あの日――勇者レティシア・ヴァン・メイヴィスが発したあの発言。
――私は師匠であるウィン・バードの元へ戻ります。
彼女に剣技と魔法を教えた人物。誰もが興味がある。皇帝の問いに彼女が見せた微笑みは、あの日参列していた者達、全ての者が虜にされてしまいかねない程のものだったと言う。
伝説の勇者として語り継がれていくであろう、『剣の神姫』レティシア・ヴァン・メイヴィスによって告げられたその名は、その場に招待されていた各国の大使によって、大陸中に伝えられていった。
それはもう、この国と違って熱狂的なまでに。
帝国を牛耳る一部の高位貴族達は、自分達の立場が平民によって脅かされるのを嫌い、彼の評価を正しく行わず、彼の名をそこまで喧伝しなかった。
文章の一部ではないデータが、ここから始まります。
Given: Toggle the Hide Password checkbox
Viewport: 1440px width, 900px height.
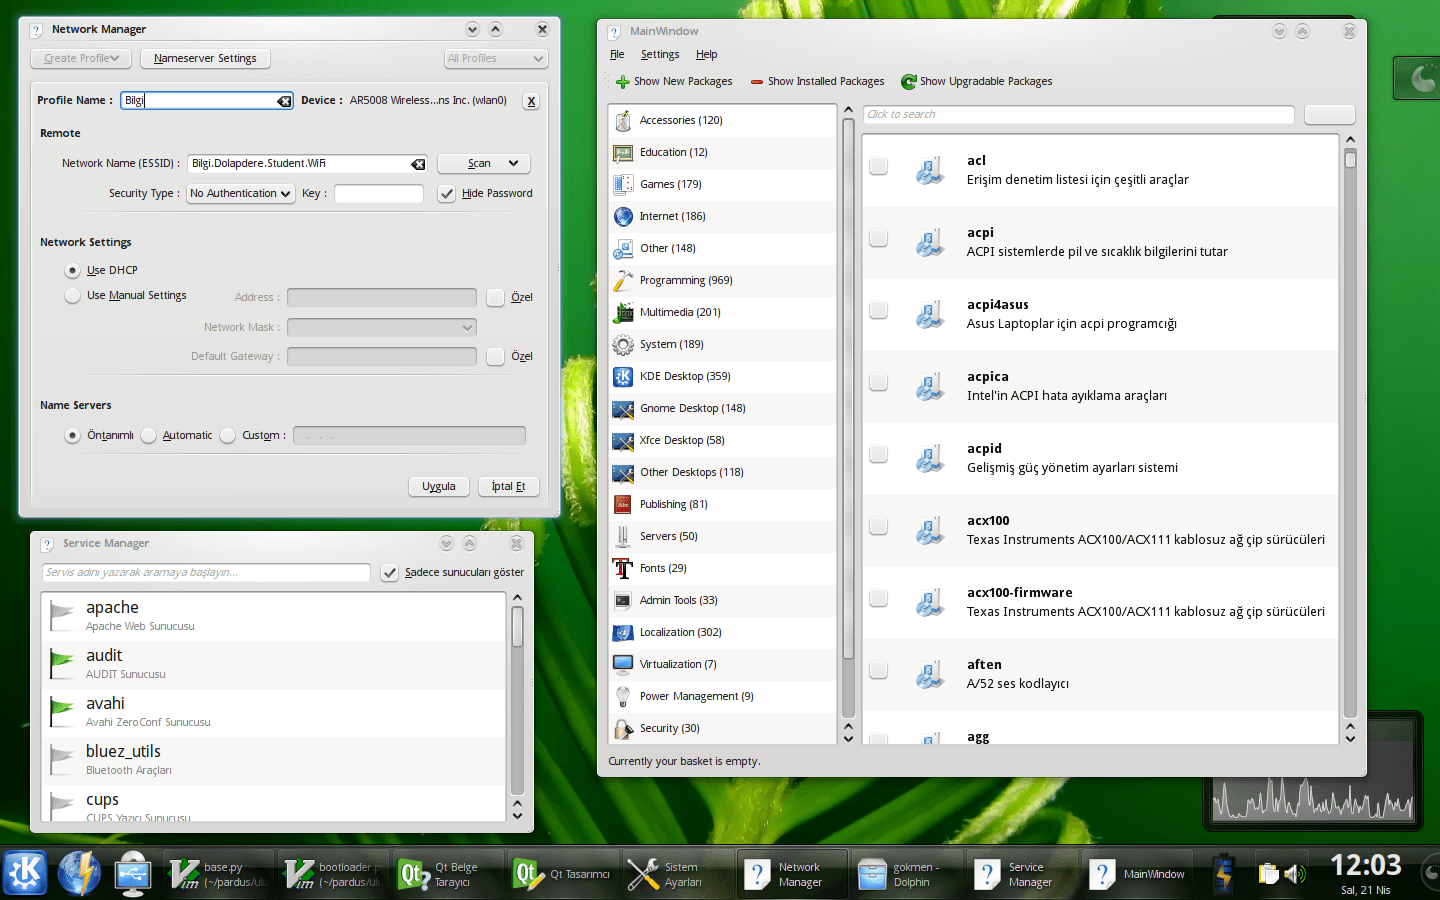Looking at the screenshot, I should click(x=447, y=194).
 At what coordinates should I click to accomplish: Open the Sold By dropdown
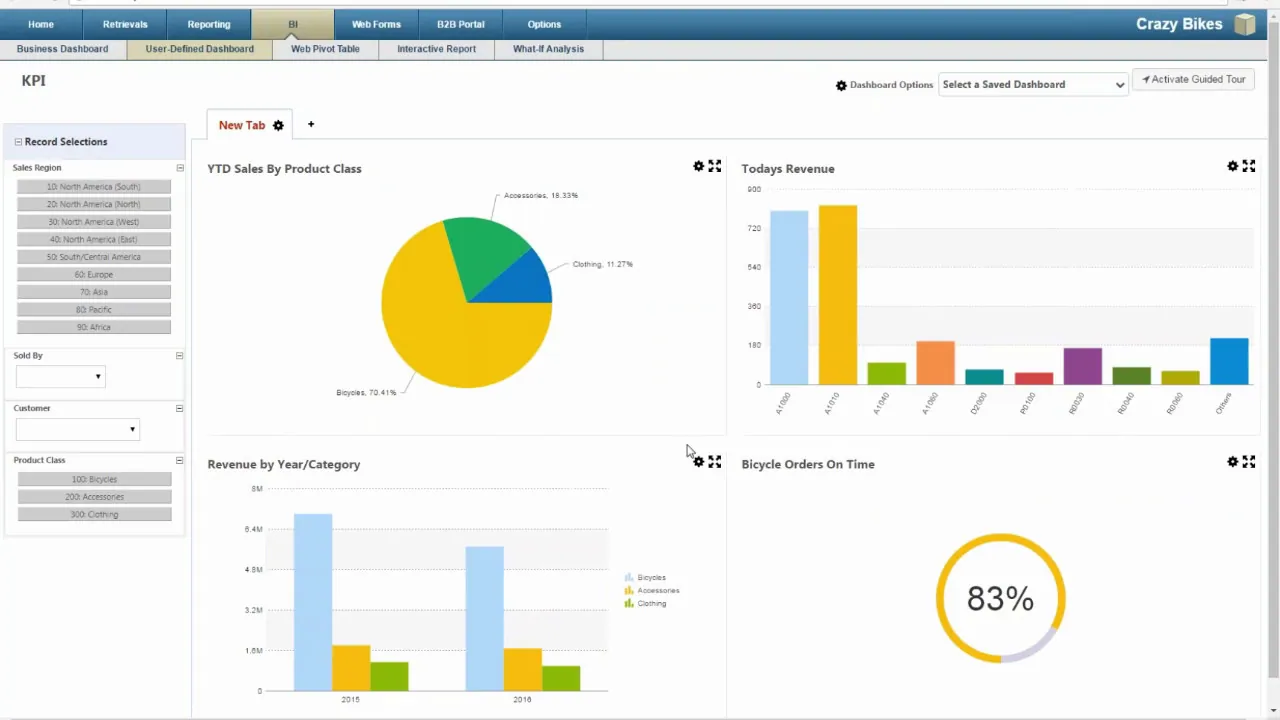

現にあのクーデターの一件で、誰の目から見ても大きな功績を挙げたにも関わらず、これまでの慣例に従い、騎士学校での成績を重んじ、騎士候補生という立場に留めていることが良い証拠だ。論功行賞すらも、一部貴族によって歪められてしまうのが、この帝国の現状。
しかし、諸外国は違う。
ウィン・バードの名は知れ渡っている。
何しろ他国の人間なので、その国の貴族の権威といったものには全く影響しない。
他国において自身がどういう扱いを受けているのか。恐らく知らぬのは本人ばかりなのではないだろうか。
それをロイズは利用する。
勇者レティシアからの怒りを受けたとしても、勝利を得ること、民の安寧を護る事こそが貴族としてのロイズ・ヴァン・エルステッド伯爵としての義務なのだから。